> _Problem_: Some of the lines below need repeating. Reproduce exactly those between the lines holding "Viewport: 1366px width, 768px" and "Select the red", inclusive.

Pixel coordinate grounding data
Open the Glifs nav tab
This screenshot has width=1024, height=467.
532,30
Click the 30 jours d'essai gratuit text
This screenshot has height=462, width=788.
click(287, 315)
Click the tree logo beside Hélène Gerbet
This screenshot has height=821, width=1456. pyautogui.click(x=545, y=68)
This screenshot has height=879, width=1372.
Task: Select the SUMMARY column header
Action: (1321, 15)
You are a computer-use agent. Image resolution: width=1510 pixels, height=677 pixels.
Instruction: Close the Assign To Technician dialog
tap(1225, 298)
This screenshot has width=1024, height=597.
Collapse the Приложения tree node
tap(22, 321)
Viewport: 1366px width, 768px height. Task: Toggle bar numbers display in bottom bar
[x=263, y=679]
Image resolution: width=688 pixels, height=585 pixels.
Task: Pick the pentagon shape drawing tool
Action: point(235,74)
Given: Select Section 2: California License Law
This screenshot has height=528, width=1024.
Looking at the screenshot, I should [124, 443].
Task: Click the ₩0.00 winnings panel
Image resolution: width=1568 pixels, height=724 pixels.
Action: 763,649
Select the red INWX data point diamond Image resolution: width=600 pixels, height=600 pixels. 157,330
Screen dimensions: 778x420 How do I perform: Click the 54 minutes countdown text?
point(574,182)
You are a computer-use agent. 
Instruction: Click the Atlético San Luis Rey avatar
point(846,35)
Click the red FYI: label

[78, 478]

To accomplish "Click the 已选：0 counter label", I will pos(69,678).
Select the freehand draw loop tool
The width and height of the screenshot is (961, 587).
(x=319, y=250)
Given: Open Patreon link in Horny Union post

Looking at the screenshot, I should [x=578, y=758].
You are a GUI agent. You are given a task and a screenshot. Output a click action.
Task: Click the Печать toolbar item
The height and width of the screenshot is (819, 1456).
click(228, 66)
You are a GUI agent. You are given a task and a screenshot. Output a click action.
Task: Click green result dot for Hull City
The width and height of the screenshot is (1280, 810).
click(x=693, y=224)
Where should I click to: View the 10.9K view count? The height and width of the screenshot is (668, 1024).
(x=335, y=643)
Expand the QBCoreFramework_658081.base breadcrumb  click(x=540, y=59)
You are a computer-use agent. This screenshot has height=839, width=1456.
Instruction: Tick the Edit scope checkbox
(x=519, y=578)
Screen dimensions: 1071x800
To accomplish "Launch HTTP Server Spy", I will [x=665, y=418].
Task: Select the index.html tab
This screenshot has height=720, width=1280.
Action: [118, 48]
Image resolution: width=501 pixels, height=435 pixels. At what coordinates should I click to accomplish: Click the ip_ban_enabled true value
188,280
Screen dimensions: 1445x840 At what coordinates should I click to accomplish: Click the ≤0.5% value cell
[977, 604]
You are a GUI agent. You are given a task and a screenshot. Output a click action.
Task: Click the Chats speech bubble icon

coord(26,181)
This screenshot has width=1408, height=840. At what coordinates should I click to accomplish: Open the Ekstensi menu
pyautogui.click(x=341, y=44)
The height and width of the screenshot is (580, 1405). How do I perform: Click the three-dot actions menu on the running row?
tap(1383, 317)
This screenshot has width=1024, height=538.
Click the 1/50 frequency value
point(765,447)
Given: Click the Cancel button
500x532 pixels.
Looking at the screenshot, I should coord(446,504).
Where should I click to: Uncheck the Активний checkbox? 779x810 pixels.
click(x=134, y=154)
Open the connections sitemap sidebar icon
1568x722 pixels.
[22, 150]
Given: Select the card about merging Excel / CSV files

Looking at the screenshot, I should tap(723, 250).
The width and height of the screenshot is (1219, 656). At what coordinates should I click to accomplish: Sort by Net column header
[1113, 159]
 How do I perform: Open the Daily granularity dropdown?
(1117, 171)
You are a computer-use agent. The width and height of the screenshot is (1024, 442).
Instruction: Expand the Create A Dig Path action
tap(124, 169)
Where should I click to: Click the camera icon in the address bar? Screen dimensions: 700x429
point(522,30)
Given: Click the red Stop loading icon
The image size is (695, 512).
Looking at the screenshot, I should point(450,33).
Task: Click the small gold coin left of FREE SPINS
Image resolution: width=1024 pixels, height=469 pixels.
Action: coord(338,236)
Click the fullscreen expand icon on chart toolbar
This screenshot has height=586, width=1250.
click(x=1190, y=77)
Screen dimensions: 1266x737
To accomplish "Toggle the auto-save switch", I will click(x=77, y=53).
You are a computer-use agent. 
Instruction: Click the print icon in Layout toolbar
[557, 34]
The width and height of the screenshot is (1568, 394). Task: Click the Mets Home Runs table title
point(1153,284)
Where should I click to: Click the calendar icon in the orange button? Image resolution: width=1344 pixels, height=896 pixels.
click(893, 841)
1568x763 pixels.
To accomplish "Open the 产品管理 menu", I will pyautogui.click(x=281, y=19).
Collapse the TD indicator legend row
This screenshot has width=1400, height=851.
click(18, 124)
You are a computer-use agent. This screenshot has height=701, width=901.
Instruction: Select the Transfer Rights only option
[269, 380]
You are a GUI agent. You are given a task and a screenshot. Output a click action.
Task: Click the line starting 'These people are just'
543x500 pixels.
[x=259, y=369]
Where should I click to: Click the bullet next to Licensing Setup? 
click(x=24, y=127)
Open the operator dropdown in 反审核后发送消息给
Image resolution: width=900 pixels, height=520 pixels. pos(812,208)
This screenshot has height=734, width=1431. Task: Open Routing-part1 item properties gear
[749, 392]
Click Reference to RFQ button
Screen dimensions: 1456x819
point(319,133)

> _Written reply_:
Viewport: 1366px width, 768px height. Task: Toggle bar numbers display in bottom bar
[x=263, y=679]
Image resolution: width=688 pixels, height=585 pixels.
Task: Pick the pentagon shape drawing tool
Action: point(235,74)
Given: Select Section 2: California License Law
This screenshot has height=528, width=1024.
Looking at the screenshot, I should [124, 443].
Task: Click the ₩0.00 winnings panel
Image resolution: width=1568 pixels, height=724 pixels.
Action: 763,649
Select the red INWX data point diamond Image resolution: width=600 pixels, height=600 pixels. 157,330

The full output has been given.